[The problem]
Tally the lines below that contain the string "click", treating case as significant, and give only the count.

— start Data rows —

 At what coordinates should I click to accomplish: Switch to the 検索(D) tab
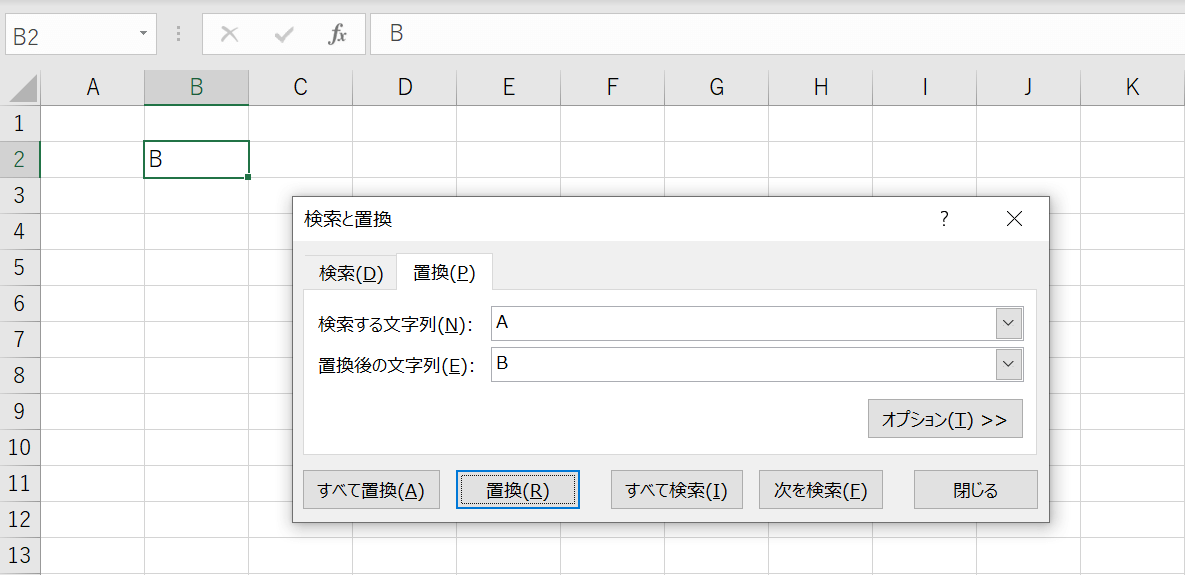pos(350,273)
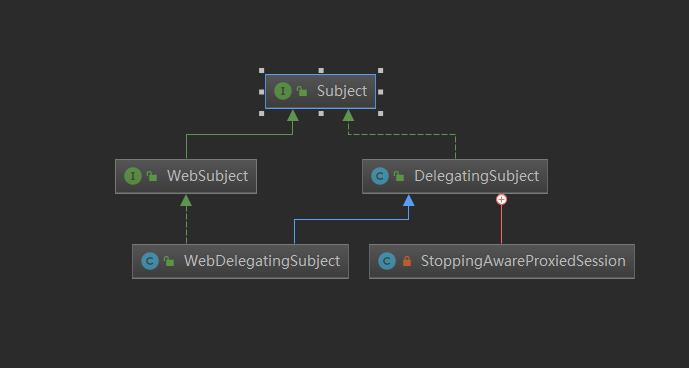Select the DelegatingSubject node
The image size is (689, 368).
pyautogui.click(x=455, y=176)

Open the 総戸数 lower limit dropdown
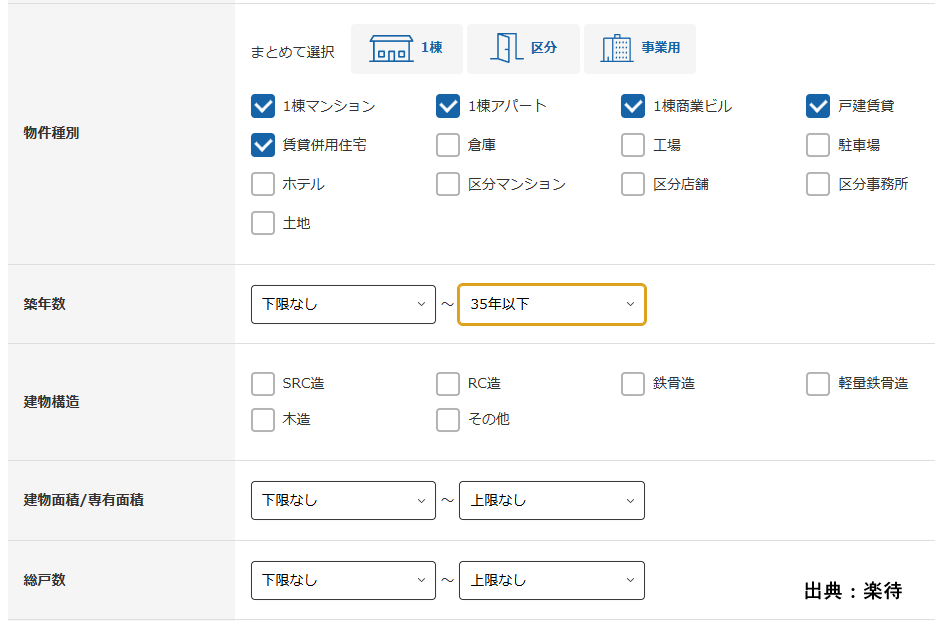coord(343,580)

— end Data rows —

[Complete answer]
2